The fact Urge have been swatted had little in reality to do with their performance Saturday eve, yet in the grand picture it made all the difference. Ed “King” Roeser and Nash Kato might be reunited physically, but they have been made to play the part of dinosaurs and ply their deleted major label wares. Fully aware, Roeser introduced “Take Me” as “from our latest album,” 1995’s Exit The Dragon.
But even before that self-conscious admission, Urge were fighting their mini-saur status. A band once intent on underlining the pathos of overgrown and irrelevant rock were faced with the spector of being an aging, irrelevant beast themselves, and responded sloppily — granted this was a street fest, so they were entitled to be drunk. Opener “The Candidate” was an exception, as Kato and Roeser began a set that avoided their early (mostly Touch And Go) material and concentrated on their would-be glory era of The Stull EP, Saturation, and Exit The Dragon. “Sister Havana,” “The Break,” “Positive Bleeding,” and “Take Me” rattled through with considerably less panache than they were conceived.
The traditional UO get-up — medallions, matching outfits — was relegated to the logos covering their cabinets and Kato’s silvery phallus (his Ibanez Iceman guitar), while Roeser is slowly becoming a Southern rocker on par with Drive-By Trucker Jason Isbell. As predicted, former drummer Blackie Onassis’ material was omitted as was less predictibly their praise-won cover of Neil Diamond’s “Girl, You’ll Be A Woman Soon.” In its place were surprises “Heaven 90210” and Stull‘s “What’s This Generation Coming To?” though the real crunch came in a blistering “Last Night/Tomorrow” and brisk “Erica Kane.”

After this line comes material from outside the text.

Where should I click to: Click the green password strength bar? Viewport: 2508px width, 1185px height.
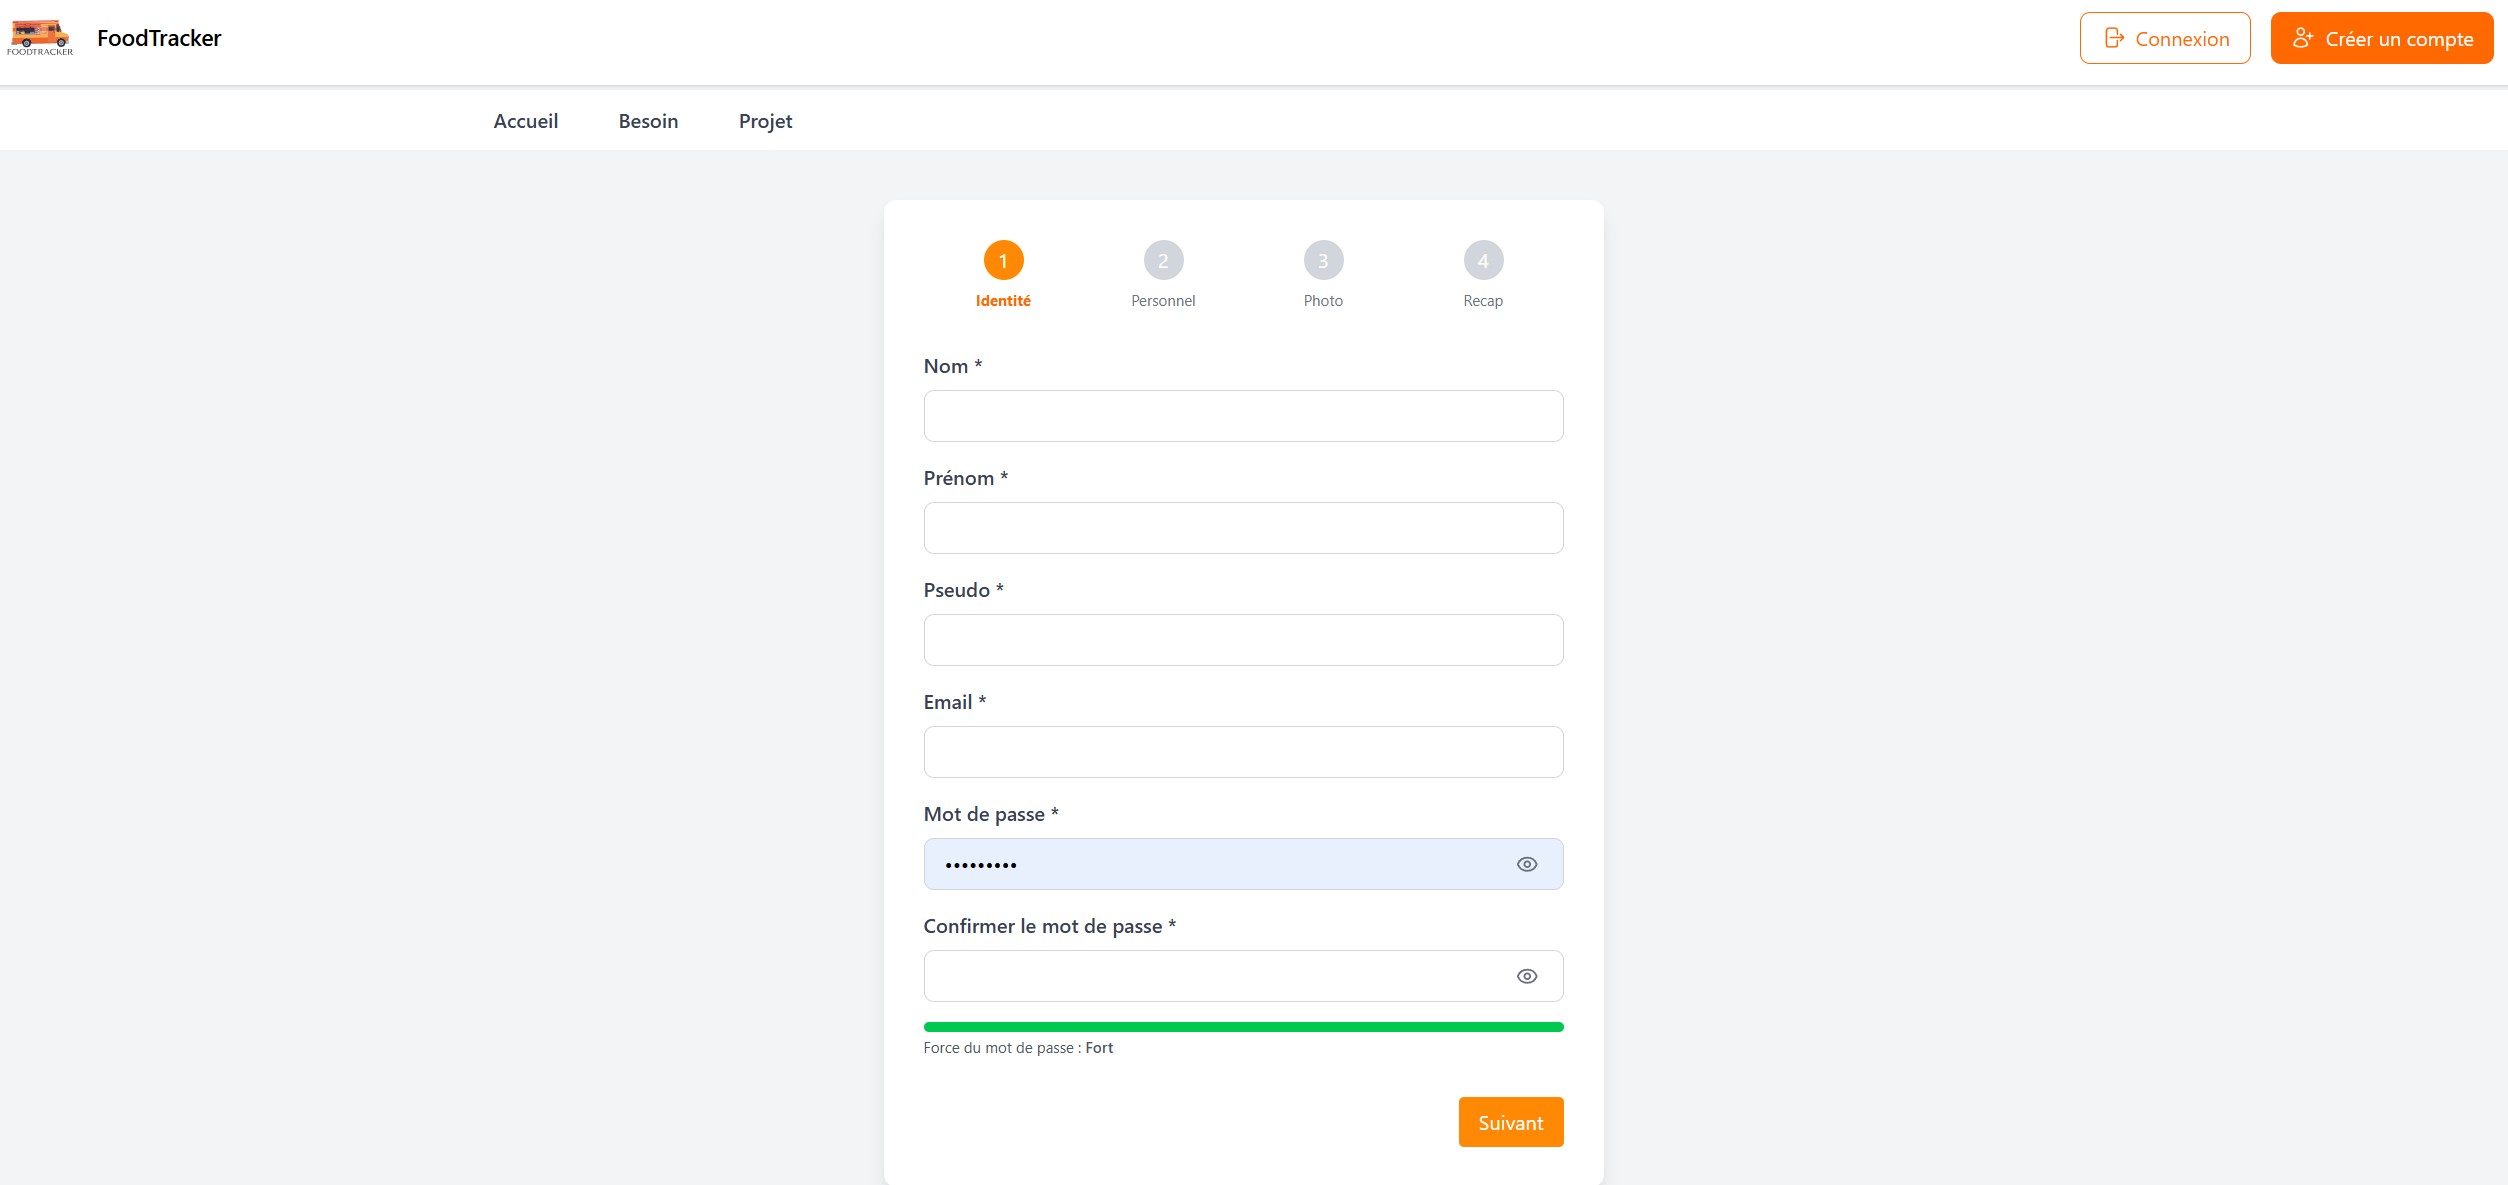[1243, 1027]
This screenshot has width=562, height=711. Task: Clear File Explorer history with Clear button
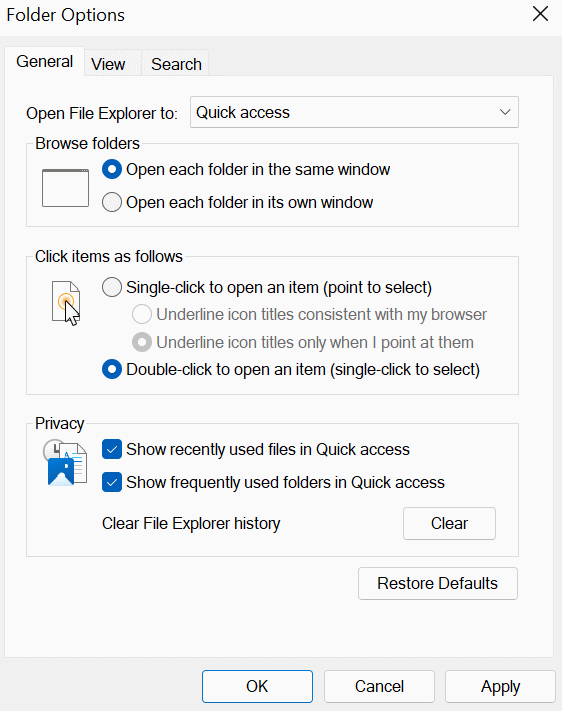(x=449, y=523)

What was most disappointing was a denial of the future. In September 2005, the band had recording studio news on their homepage, yet if anything ever came of it they didn’t share it. Their early success banked on their retro/future image, Urge Overkill’s constant overtures and invitations to their timeless, ultracool realm. But at West Fest they simply fit the bill of a block party headliner, while the fete they aren’t invited to builds across town.